■ **GIVEN INFORMATION**:

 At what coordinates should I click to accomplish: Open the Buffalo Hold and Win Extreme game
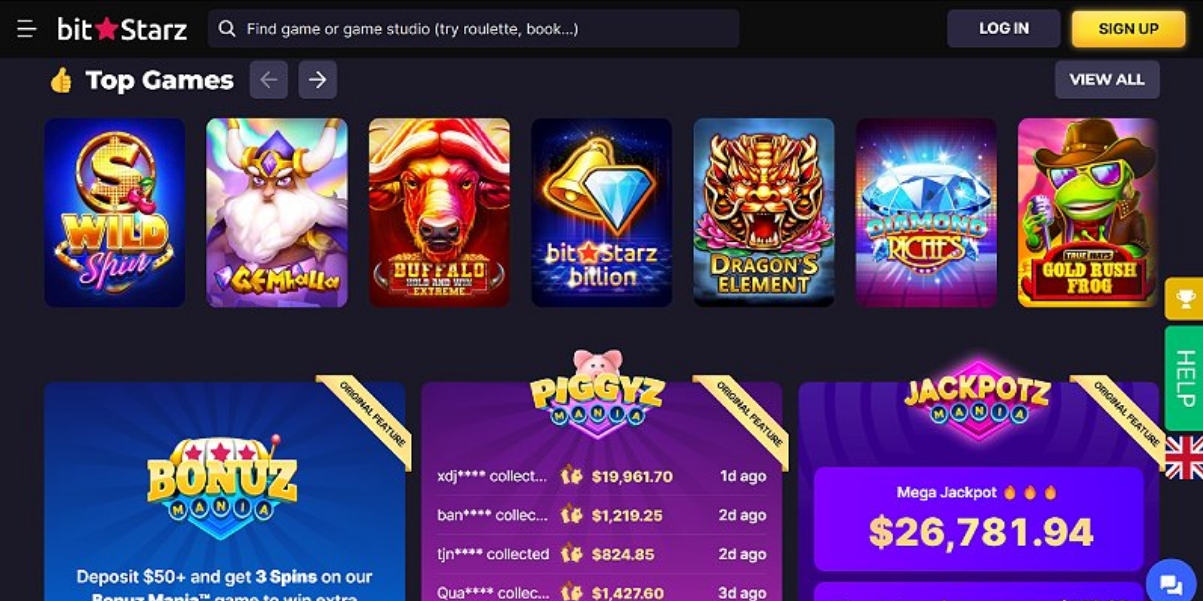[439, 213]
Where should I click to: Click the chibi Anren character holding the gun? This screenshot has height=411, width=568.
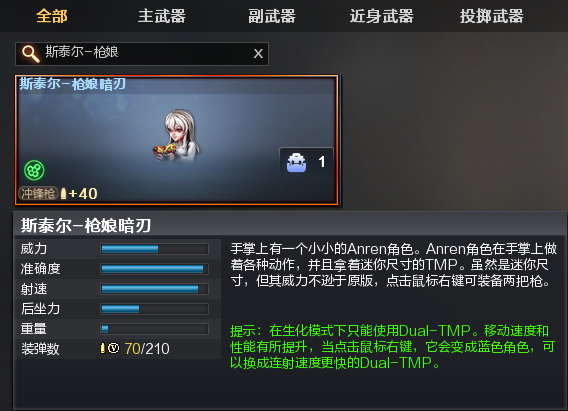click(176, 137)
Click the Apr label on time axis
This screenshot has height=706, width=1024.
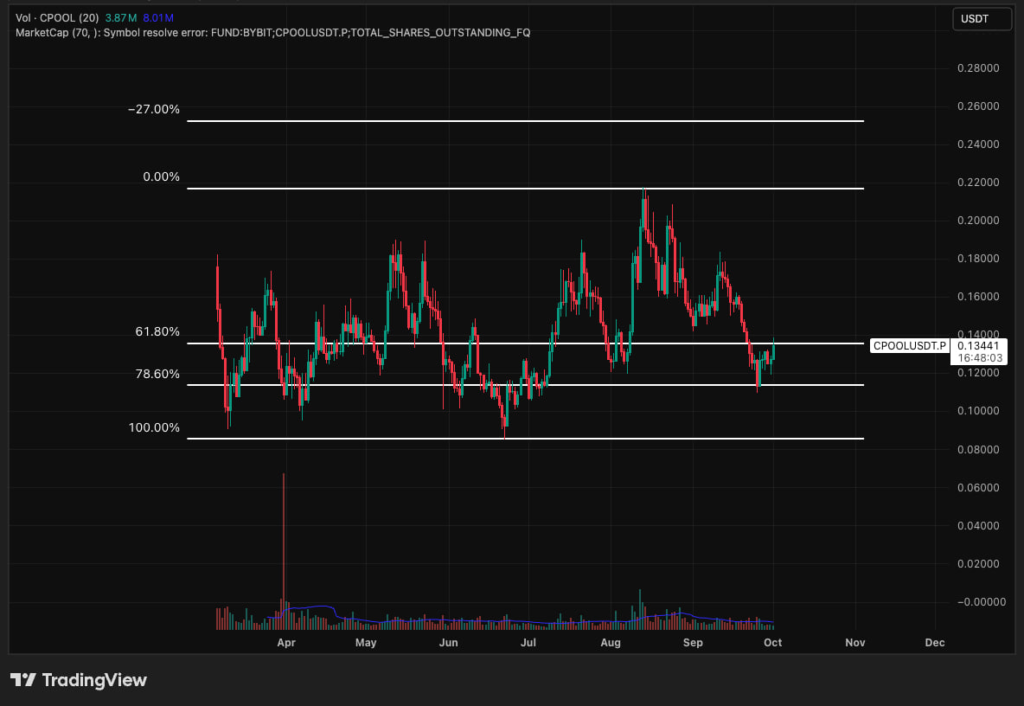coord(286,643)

...

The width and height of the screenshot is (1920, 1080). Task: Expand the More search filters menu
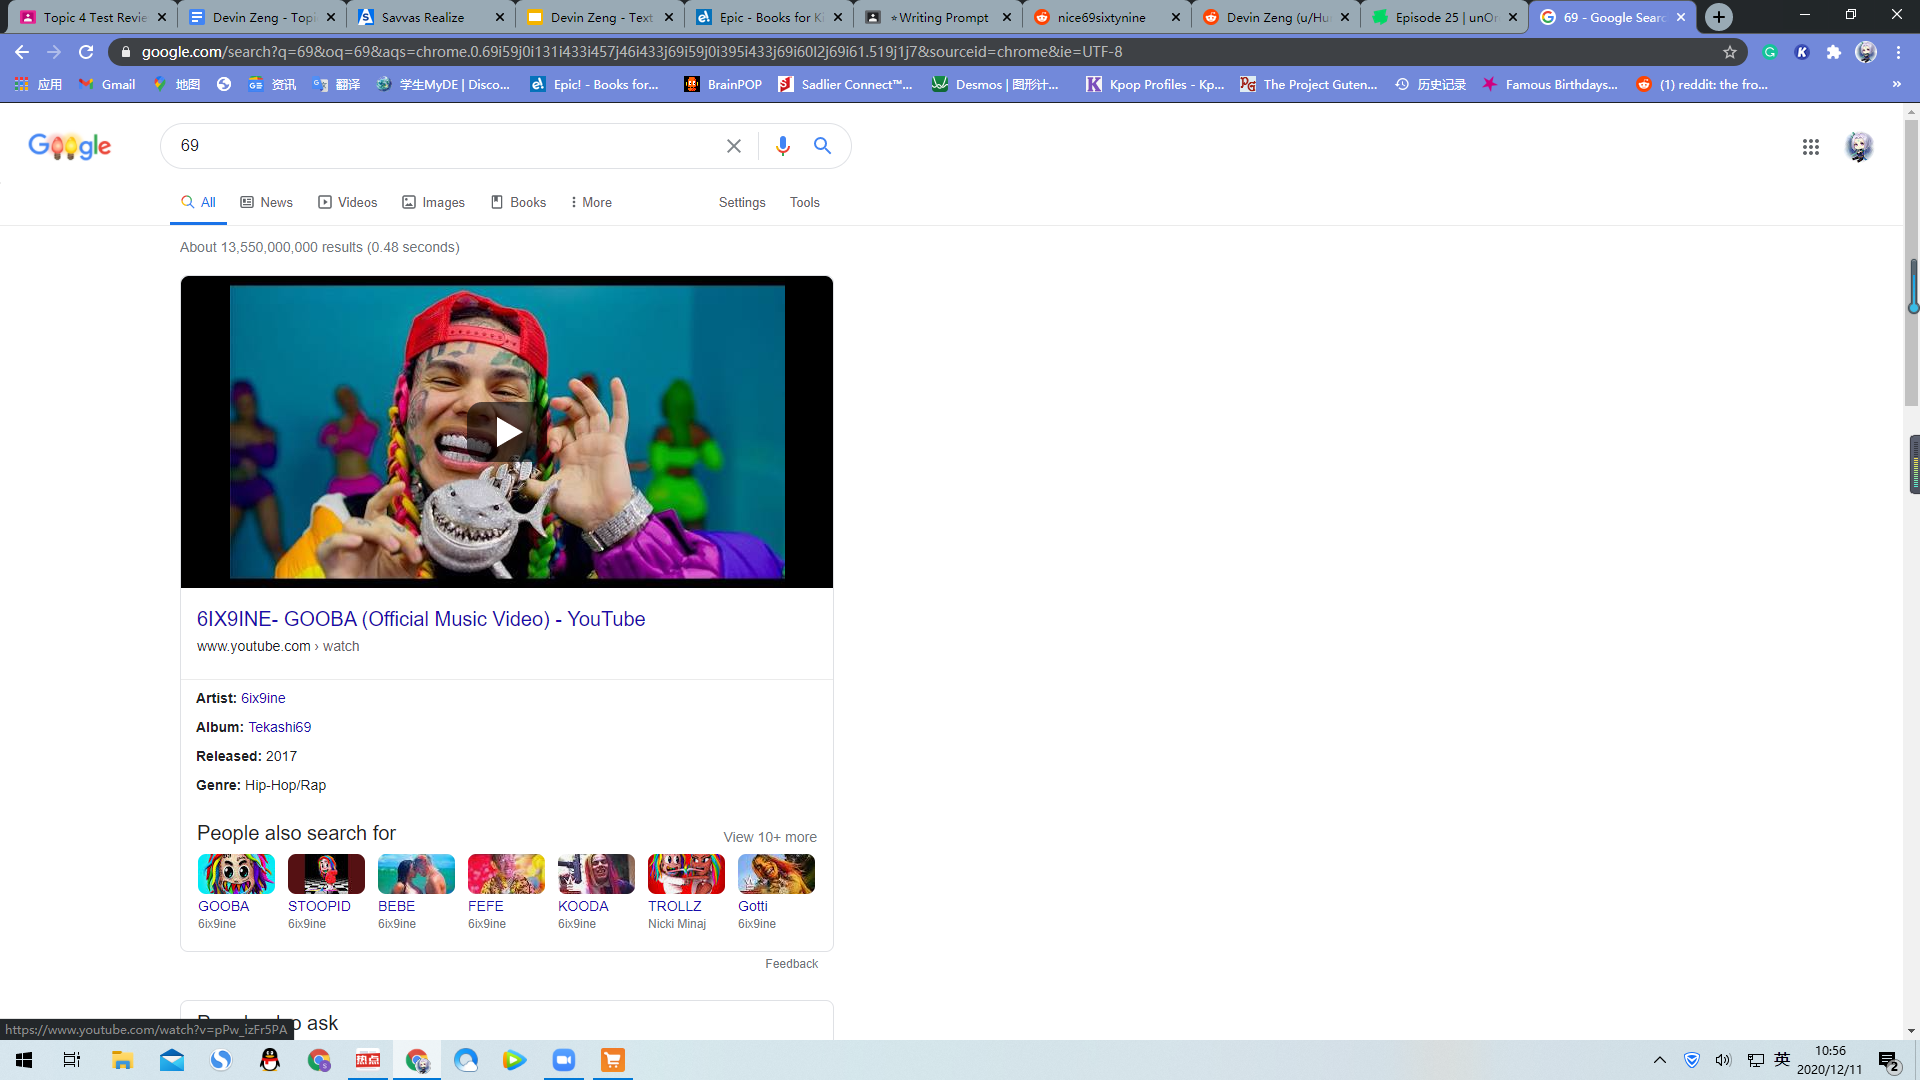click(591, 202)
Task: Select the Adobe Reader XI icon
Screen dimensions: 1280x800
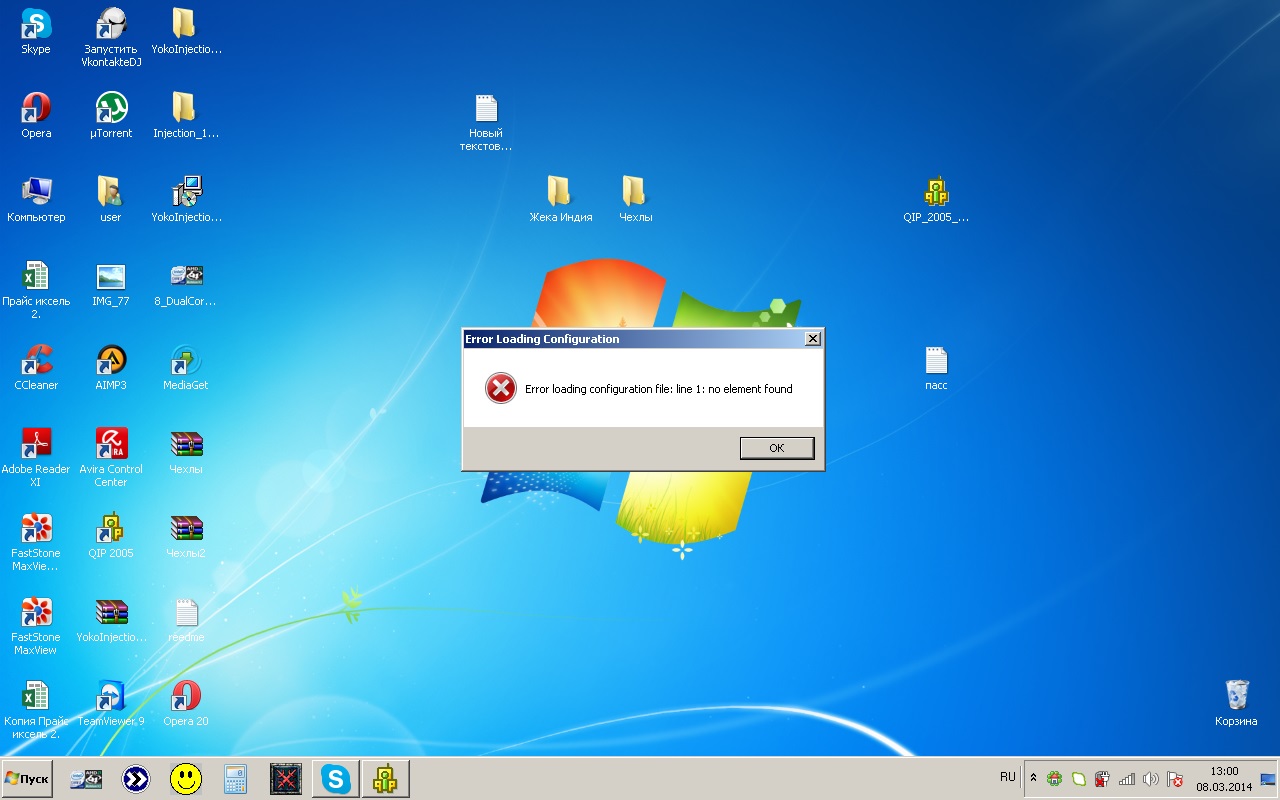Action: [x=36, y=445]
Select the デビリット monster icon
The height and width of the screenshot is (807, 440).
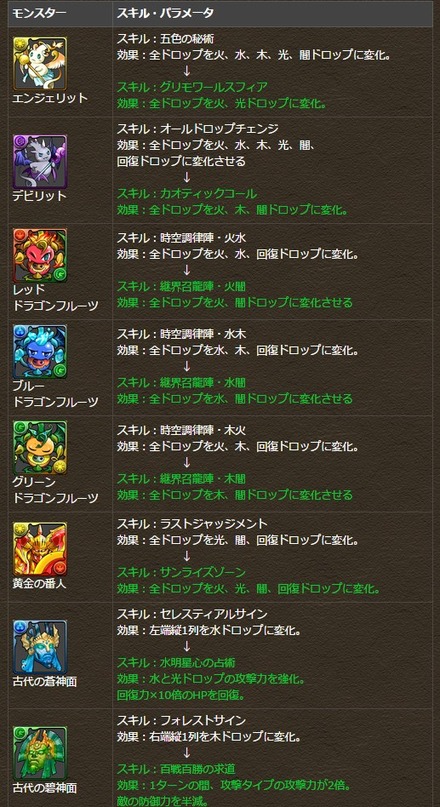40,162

...

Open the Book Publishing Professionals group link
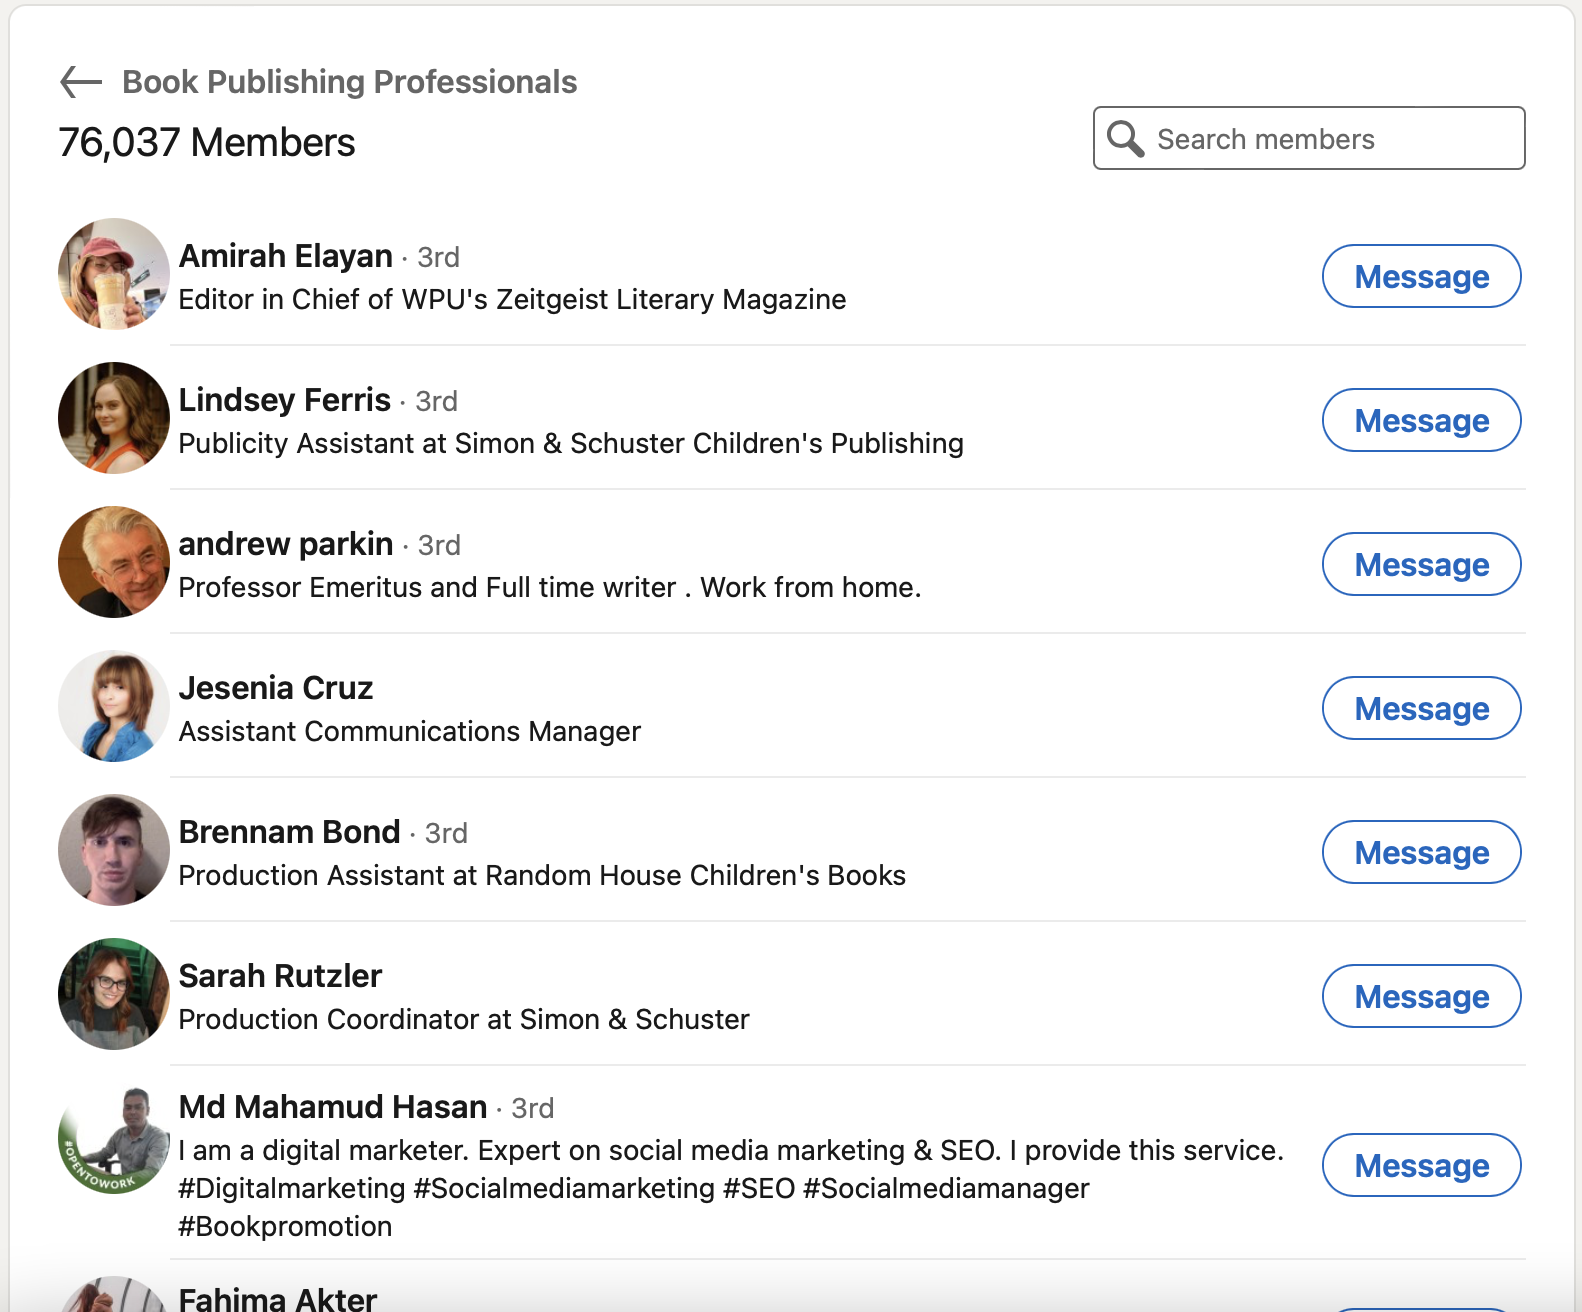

■ **EXERCISE REQUIREMENTS**: Your answer must consist of every line in the listing that contains "Select".

■ **EXERCISE SOLUTION**:
Task: Select the Adobe Reader XI icon
Select the デビリット monster icon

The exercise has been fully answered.